Colombia es un volcán. La trepidación se percibe sin necesidad de sismógrafo. El magistrado Pretelt es apenas la fumarola del cráter. Queda capacidad de reacción, como lo demuestra la indignación con sus procederes, pero se pasa la página. Mientras tanto, en el vientre de la montaña se cuecen mares de lava.
Está en juego el contrato social. Quizá el horror de cada día no sea más que una demostración del maravilloso florecer de la libertad de expresión en Colombia, pero hay que admitir que no le falta material. Los hechos diversos van desde la proliferación de los linchamientos hasta ‘el usted no sabe quién soy yo’. Y de hacer la trampa como se pueda, ni hablar. El tejido social desconfía o desprecia la autoridad. O la desafía, como el clan Úsaga y el Eln. Las Fuerzas Armadas son una delgada línea verde que protege del caos.
De la descomposición no escapa ningún estrato social. Hace poco, alguien preguntaba: ¿qué se hizo la élite colombiana? Aquella que reaccionaba con pulso seguro cuando le crujían las cuadernas al barco. Arduo reclutarla, pues en su seno abundan estafadores que abusan de la confianza del público, llámense Nule, InterBolsa o carteles oligopólicos. Prolifera la inmoralidad empresarial.
Los buenos han sido los más, es cierto. En 200 años de vida independiente construyeron, tanteando y en medio de conflictos, una sólida catedral institucional que sobrevive aunque ya resquebrajada y con las torres desplomadas. Cada día el ariete arremete implacable sin descanso y hace temer por la sostenibilidad del modelo de Estado.

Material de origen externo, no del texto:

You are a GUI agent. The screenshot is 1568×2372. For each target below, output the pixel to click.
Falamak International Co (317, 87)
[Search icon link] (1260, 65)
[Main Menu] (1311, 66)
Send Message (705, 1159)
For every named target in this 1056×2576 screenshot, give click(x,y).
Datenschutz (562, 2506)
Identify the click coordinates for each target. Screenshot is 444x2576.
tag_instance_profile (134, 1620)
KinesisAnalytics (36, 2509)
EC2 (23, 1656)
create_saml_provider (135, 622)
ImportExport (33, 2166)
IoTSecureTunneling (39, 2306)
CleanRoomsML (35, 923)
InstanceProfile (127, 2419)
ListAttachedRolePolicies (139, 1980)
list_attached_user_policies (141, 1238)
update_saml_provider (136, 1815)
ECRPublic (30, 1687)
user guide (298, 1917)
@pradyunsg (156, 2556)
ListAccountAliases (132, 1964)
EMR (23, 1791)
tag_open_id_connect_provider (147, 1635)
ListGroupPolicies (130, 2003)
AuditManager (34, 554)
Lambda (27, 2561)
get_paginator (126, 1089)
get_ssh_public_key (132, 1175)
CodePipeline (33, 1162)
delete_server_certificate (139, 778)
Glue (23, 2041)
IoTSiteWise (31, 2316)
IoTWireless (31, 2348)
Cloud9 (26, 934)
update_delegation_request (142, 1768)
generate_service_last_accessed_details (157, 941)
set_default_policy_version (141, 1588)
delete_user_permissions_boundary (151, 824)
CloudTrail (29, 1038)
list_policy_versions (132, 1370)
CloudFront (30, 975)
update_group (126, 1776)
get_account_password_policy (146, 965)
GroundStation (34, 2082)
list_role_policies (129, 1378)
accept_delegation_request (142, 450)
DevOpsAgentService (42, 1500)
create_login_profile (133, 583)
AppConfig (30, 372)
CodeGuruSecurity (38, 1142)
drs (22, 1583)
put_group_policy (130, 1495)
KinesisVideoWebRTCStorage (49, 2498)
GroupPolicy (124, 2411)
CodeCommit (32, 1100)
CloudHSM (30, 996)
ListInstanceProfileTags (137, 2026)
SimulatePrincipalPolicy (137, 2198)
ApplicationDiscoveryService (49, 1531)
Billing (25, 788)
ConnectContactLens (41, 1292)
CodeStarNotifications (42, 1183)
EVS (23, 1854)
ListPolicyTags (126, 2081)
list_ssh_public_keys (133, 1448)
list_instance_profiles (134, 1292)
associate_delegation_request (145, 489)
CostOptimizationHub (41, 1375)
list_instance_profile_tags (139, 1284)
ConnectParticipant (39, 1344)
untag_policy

La favorable coyuntura económica de los últimos años ha enmascarado lacras. Soplan vientos menos gratos. Aunque el Gobierno actúa responsablemente para paliar la desaceleración, remontar requiere bastante más que la acción gubernamental. La tarea se complica porque la ola de corrupción mina la confianza de los agentes económicos, adentro y afuera. Al crecimiento, tan necesario para la equidad, no le es indiferente la fragilidad institucional.
Mientras tanto, buena parte de la clase política no tiene otra preocupación que el timbrar de la registradora. Parafraseando una frase brasileña: “roba, pero no hace”. El bien común le es un bien ajeno. La encarcelan, pero, como capo de la droga, la hidra reaparece, ánima en pena, gracias a un sistema electoral corrupto, burla de la democracia. Es la putrefacción de partes del cuerpo social que la justicia, por incapacidad u omisión culpable, hace poco por amputar.
España descendía a simas de decadencia y desgobierno, mientras don Sancho Jimeno defendía Cartagena en 1697. Todo se resolvió en un cambio de dinastía. Las estructuras permanecieron en su sitio. No había alternativa. Más de lo mismo. Ahora, como es bien sabido, están ad portas quienes quieren cambiarlas por esquemas probadamente obsoletos, pero de atractivo populista. El terreno es fértil. ¿Será que los buenos ya no son los más?